Exercise aim ::
Starting with the line that contains "What do you see at coordinates (213, 312)" and going on through the line that contains "bar-2018 is located", give those records again with "Describe" swapped for "Identify" and nothing else changed.

Stored data ::
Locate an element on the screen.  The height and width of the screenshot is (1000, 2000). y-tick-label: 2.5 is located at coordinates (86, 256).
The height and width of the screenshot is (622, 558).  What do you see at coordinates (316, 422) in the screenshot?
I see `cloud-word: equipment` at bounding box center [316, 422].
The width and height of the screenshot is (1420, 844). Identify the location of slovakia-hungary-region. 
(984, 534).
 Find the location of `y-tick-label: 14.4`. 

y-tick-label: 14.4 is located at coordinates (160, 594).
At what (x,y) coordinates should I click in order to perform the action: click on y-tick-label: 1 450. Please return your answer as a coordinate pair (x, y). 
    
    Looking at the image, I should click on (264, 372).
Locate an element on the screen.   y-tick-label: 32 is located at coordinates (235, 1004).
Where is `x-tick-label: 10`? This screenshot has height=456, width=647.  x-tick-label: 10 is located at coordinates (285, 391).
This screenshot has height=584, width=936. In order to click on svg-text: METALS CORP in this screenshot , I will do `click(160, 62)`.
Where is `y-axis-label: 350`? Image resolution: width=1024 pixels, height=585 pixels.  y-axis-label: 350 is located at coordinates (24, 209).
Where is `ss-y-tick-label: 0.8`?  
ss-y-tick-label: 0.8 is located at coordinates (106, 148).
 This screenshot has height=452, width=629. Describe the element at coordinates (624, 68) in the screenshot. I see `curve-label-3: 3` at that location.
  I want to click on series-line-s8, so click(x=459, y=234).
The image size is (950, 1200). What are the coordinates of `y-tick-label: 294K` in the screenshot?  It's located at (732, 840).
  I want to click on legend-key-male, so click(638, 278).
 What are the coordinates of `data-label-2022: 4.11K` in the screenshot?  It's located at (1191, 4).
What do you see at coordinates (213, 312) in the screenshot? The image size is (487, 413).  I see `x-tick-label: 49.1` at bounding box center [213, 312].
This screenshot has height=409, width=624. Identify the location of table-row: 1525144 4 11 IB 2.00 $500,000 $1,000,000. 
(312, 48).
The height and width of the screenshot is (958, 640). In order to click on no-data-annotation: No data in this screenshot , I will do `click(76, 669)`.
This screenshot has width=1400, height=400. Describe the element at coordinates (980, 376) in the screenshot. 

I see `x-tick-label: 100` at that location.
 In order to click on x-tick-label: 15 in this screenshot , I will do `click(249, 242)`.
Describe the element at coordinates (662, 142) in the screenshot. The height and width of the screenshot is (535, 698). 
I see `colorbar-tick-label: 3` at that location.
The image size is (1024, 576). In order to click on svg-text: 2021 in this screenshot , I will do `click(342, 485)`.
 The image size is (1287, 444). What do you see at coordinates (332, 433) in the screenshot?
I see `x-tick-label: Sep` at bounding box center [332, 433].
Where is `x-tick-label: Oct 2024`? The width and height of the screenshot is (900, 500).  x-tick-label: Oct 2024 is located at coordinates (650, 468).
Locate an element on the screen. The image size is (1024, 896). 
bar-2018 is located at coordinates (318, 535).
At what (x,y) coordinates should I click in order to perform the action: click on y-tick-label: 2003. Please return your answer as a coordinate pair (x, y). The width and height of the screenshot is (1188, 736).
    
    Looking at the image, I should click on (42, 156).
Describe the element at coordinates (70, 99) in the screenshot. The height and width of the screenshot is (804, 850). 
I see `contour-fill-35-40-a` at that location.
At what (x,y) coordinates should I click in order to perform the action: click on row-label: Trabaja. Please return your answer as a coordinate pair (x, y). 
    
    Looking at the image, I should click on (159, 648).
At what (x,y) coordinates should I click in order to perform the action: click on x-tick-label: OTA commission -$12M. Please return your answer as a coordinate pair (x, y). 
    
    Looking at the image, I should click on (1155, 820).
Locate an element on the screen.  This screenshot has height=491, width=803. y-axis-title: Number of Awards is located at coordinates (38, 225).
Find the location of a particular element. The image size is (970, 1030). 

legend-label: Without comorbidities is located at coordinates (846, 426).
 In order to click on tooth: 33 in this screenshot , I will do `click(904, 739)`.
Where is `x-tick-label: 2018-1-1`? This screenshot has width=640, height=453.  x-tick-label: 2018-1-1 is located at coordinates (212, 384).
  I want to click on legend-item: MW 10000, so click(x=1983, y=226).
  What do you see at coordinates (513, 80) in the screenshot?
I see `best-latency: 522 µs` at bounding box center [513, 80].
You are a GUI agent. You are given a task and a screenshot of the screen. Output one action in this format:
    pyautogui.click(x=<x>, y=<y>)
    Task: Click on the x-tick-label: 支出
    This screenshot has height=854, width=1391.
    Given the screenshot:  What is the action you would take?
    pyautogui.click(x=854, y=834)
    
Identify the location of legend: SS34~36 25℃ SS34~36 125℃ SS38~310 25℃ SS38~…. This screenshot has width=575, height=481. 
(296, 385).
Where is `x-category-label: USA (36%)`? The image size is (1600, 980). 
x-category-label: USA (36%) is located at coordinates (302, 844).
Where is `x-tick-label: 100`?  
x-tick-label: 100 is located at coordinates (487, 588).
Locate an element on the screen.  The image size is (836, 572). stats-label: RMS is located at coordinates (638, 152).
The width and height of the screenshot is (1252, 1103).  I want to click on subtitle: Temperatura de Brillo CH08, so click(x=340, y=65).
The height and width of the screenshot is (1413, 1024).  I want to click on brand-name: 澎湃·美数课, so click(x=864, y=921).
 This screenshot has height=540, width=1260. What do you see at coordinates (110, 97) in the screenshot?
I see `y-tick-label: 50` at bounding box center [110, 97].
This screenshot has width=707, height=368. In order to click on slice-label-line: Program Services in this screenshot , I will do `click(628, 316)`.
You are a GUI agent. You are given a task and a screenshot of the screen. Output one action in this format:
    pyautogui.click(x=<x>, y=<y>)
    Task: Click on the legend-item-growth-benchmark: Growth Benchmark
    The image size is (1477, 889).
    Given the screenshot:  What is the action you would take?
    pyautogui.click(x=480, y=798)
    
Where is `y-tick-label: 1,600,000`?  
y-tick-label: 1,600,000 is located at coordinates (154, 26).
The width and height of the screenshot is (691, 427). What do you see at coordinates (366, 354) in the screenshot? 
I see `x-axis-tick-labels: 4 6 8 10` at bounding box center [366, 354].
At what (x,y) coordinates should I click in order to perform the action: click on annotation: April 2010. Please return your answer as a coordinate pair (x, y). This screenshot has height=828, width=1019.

Answer to this task ::
What do you see at coordinates (213, 312) in the screenshot? The image size is (487, 413).  I see `x-tick-label: 49.1` at bounding box center [213, 312].
This screenshot has height=409, width=624. Identify the location of table-row: 1525144 4 11 IB 2.00 $500,000 $1,000,000. 
(312, 48).
The height and width of the screenshot is (958, 640). In order to click on no-data-annotation: No data in this screenshot , I will do `click(76, 669)`.
This screenshot has width=1400, height=400. Identify the element at coordinates (980, 376) in the screenshot. 

I see `x-tick-label: 100` at that location.
 In order to click on x-tick-label: 15 in this screenshot , I will do `click(249, 242)`.
Identify the element at coordinates (662, 142) in the screenshot. The height and width of the screenshot is (535, 698). 
I see `colorbar-tick-label: 3` at that location.
The image size is (1024, 576). In order to click on svg-text: 2021 in this screenshot , I will do `click(342, 485)`.
 The image size is (1287, 444). What do you see at coordinates (332, 433) in the screenshot?
I see `x-tick-label: Sep` at bounding box center [332, 433].
Where is `x-tick-label: Oct 2024`? The width and height of the screenshot is (900, 500).  x-tick-label: Oct 2024 is located at coordinates (650, 468).
Locate an element on the screen. The image size is (1024, 896). 
bar-2018 is located at coordinates (318, 535).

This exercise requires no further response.